Chez Google, Timnit Gebru était membre de l’équipe en charge des sujets éthiques dans l’intelligence artificielle. Elle est aussi cofondatrice de Black in AI, une initiative qui vise à accroître la présence des personnes noires dans l’intelligence artificielle. Elle a travaillé précédemment pour Microsoft et ses travaux comme son engagement ont attiré l’attention des médias, à l’image du New York Times ou de The Economist.
Tout particulièrement, le papier qu’elle a cosigné en 2018 lorsqu’elle était encore chez la firme de Redmond avait fait forte impression.
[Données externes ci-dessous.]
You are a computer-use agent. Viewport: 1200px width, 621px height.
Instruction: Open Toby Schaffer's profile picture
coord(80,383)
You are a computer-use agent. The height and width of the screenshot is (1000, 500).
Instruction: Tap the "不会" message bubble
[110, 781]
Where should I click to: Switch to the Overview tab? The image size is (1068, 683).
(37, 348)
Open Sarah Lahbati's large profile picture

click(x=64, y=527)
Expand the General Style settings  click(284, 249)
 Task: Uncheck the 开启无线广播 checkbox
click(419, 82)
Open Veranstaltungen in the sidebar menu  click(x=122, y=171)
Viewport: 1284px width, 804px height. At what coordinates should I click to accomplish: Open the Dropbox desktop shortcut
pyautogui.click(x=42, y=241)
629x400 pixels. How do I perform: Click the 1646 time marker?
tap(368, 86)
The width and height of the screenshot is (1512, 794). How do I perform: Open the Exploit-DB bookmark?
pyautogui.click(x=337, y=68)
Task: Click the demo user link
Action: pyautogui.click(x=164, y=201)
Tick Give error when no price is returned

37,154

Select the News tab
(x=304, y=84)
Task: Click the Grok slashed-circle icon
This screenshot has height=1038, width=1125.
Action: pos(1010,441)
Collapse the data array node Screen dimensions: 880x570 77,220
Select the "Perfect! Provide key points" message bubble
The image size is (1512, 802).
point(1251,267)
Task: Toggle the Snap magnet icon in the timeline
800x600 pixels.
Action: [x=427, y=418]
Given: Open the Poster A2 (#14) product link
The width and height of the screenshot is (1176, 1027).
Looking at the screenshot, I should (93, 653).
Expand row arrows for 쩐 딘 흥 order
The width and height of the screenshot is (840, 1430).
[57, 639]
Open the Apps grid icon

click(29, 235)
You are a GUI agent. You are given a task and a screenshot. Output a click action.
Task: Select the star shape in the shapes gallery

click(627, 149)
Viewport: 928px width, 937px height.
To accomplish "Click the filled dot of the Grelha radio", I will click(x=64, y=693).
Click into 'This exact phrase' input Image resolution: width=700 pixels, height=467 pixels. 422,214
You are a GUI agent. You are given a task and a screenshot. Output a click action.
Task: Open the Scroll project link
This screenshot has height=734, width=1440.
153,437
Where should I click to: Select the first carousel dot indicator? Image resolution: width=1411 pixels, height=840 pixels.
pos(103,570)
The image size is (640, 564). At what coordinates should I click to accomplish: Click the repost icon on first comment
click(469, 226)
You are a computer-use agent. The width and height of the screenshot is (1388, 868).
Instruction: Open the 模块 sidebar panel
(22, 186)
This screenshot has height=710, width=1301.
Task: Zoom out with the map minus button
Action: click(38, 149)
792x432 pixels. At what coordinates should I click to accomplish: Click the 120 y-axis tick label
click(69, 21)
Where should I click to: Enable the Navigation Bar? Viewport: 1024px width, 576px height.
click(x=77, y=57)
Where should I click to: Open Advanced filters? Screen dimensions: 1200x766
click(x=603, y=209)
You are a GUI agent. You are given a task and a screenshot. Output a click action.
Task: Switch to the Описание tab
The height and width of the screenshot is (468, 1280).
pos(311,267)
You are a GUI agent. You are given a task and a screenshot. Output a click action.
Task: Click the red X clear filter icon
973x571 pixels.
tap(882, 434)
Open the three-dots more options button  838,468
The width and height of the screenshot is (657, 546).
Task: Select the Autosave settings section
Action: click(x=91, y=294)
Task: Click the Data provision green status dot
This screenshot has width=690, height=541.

Ciblant la reconnaissance faciale, elle avait souligné les taux d’erreur plus importants pour l’identification des personnes à la peau foncée que pour les personnes à la peau claire. Cela est causé, selon l’étude, par les jeux de données qui sont utilisés pour entraîner les outils d’intelligence artificielle. En clair, était-il conclu, les lots de photos montrent trop souvent des personnes blanches.
Tensions autour d’un papier de recherche et un mail
Les raisons de la rupture entre Google et Timnit Gebru émergent à peine et c’est pour le moment deux paroles qui s’affrontent, en partie publiquement.
Du côté de la hiérarchie directe de Timnit Gebru, deux raisons ont, semble-t-il, motivé la décision de se séparer de l’informaticienne.
D’abord, le refus apparent de l’intéressée de rétracter un papier de recherche écrit avec quatre autres personnes membres de Google ainsi que quelques contributeurs externes. Pour demander sa rétractation ? Parce qu’il n’aurait pas suivi le processus normal de validation en interne, ni laissé assez de temps à un examen pour s’assurer qu’il atteint bien les seuils de qualité que l’on peut attendre d’un travail de recherche.
« Les articles nécessitent souvent des modifications au cours du processus d’examen interne (ou sont même jugés impropres à la soumission). Hélas, cet article particulier n’a été communiqué qu’un jour avant la date limite — nous avons besoin de deux semaines pour ce type d’examen », regrette Jeffrey Dean, le responsable de l’IA chez Google, tout en notant que Timnit Gebru a déjà été publiée à de nombreuses reprises.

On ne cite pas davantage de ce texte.